Going back to school is a mix of emotions for many

Posted: Friday, August 11, 2000

Going back to school is exhilarating, challenging and stressful and frightening. From kindergarten to graduate school, it's filled with mixed emotions and experiences for both students and their parents.

Relax, say the experts.

If you're a parent with a young child leaving home for the first time, you can help ease the transition by talking to the child about the change well before its start, says Richard Gallagher, director of the parenting institute of the child study center at New York University Medical Center in New York City.

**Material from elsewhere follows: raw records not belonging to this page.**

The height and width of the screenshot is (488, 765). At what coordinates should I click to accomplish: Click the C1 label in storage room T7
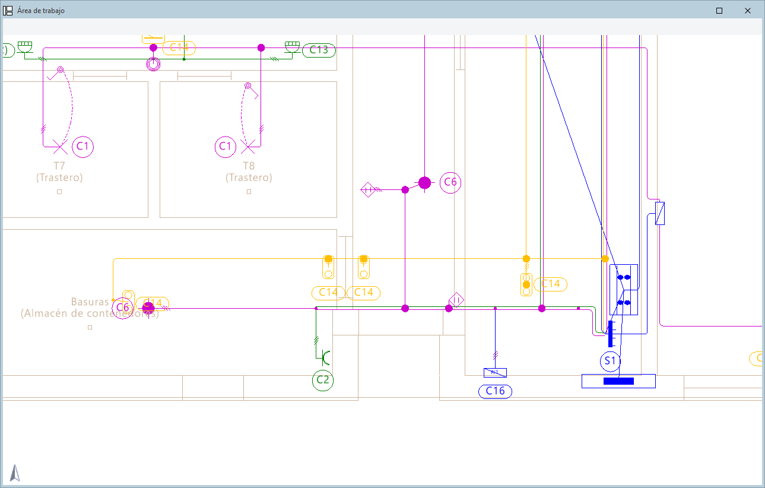(83, 146)
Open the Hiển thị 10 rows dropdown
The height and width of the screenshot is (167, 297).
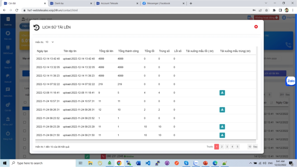(x=50, y=42)
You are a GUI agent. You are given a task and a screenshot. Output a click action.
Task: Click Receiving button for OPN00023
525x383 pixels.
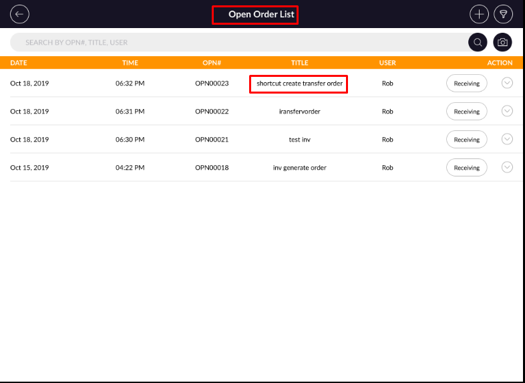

Ask your child what he thinks about school and what he is expecting, especially if he seems anxious about the prospect. This will give you an opportunity to correct any misunderstandings and get him into a positive frame of mind.

"Don't let distorted ideas lead to anxiety," Gallagher says.

He advises checking out the separation policy at the school; most schools will let the parents stay at the class for a certain period of time, gradually leaving the child in the school's care.

On up the ladder, each shift in schooling brings new stresses, especially for new junior high or middle school students. "Junior high school is a time of drastic physical, academic and social changes, and it is a very stressful time for young adolescents," says Dr. Linda Thornton, assistant professor of education at Harding University in Searcy, Ark.

"The social aspect of the transition to middle level school is particularly unnerving to young adolescents. Many kids have heard horror stories of being stuffed in lockers and being bullied by the older and bigger eighth graders," says Dr. Judith A. Brough, professor of education and education department chairman at Gettysburg College in Gettysburg, Pa. "They're nervous about leaving their elementary school friends and fear that they won't fit in to the new setting."

Brough advises parents to make sure their children maintain friendships in other settings: church or temple, youth groups, sports and music. That way, your child knows she has a group of friends to turn to.

Find out if the school holds summertime orientations, she adds. These sessions will explain the different type of schedules, classes and assignments the student will be encountering for the first time.

"Parents can help their young adolescents by keeping the home front as stable and consistent as possible at this time," says Brough. "Kids need an opportunity to adjust to the new school before dealing with any major changes at home."